(Beyond Pesticides, June 19, 2008) Rockland County, NY legislators passed a bill on June 17, 2008 to eliminate the use of toxic pesticides on all county-owned or leased land. Rose Marie Raccioppi, the community organizer behind the bill, is a member of Beyond Pesticides, the National Pesticide-Free Lawn Coalition, and Orangetown’s Environmental Committee. She brought her concerns about pesticide exposure to the Rockland County Legislature last year, and advocated strongly for the passage of the Rockland County Non-Toxic Landscape Maintenance Act.

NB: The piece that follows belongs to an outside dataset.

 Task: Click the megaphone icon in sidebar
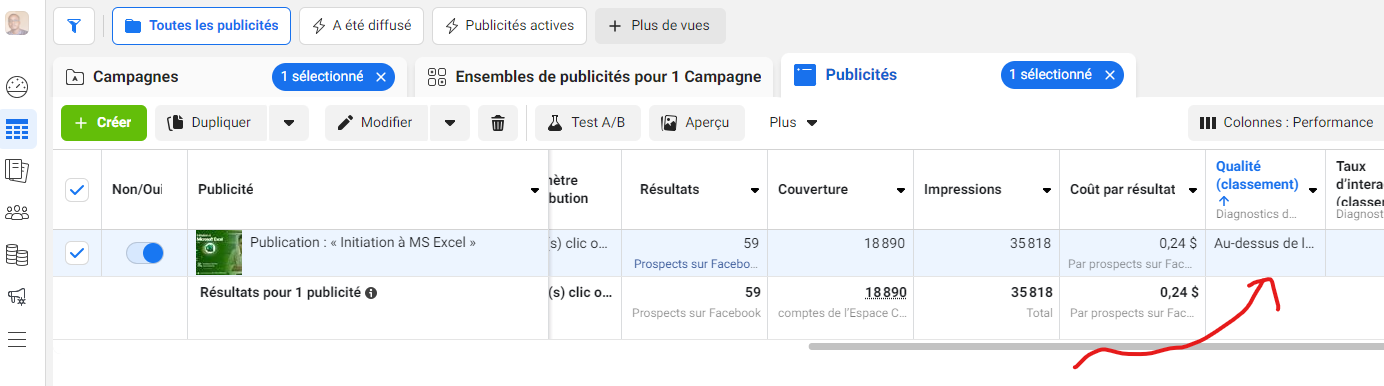click(x=17, y=297)
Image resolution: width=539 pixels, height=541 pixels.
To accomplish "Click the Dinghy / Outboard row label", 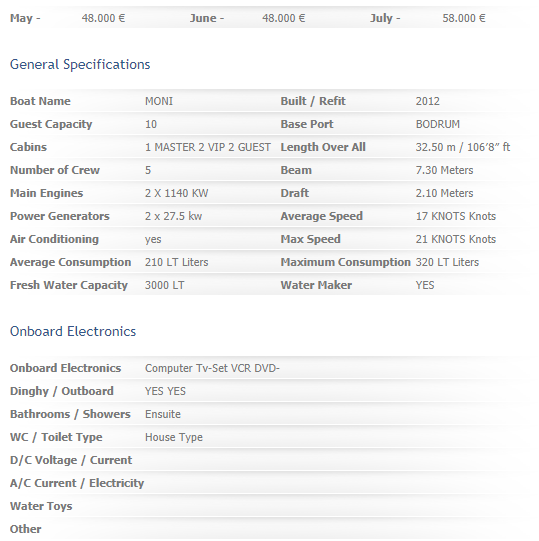I will (62, 391).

“This is the beginning of what is hoped to be a continuing campaign,” Ms. Raccioppi said. “We hope it moves from county to towns to school districts and eventually, the consciousness of the individual homeowner.” As the law currently stands in New York, and most other states, municipalities may not pass legislation regulating the use of pesticides on private land and buildings, reserving governance of such matters to the state government. However, towns and counties throughout the U.S. (See Daily News of April 15, May 12, May 13, and June 16, 2008) are passing regulations restricting the use of pesticides on publicly-owned land. For a list of these local policies, please visit Beyond Pesticides’ Tools for Change site.

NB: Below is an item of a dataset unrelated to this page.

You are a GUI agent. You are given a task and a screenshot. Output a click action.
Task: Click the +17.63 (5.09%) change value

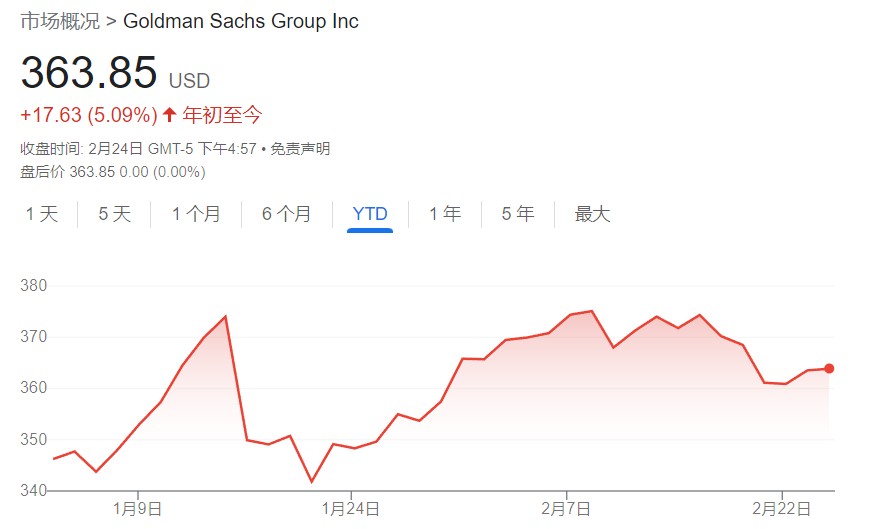click(x=88, y=115)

The bill embraces what they have called non-toxic pest management (NPM) practices, characterized as “a problem-solving strategy that prioritizes a natural, non-toxic approach to turfgrass and landscape management without the use of toxic and synthetic pesticides. It mandates the use of natural, non-toxic, or, as a last resort with EMC approval, least toxic cultural practices that promote healthy soil and plant life as a preventative measure against the onset of turf and landscape pest problems.” The bill, however, does allow for exemptions to these laws in the case of tick control, poisy ivy and poison oak control (when it poses a health hazard), and rodent control in the form of baits.
In Canada, provincial governments are taking action to ban cosmetic use of pesticides completely (for examples, click here). This has caused Home Depot in Canada to announce the stoppage of sales of toxic pesticides in its Canadian stores.
While towns, cities, and counties in the U.S. currently lack the legal ability to regulate homeowners’ decisions about lawn care, legislation such as the Rockland County bill provides an important opportunity to educate homeowners and encourage them to adopt least-toxic alternatives on their own.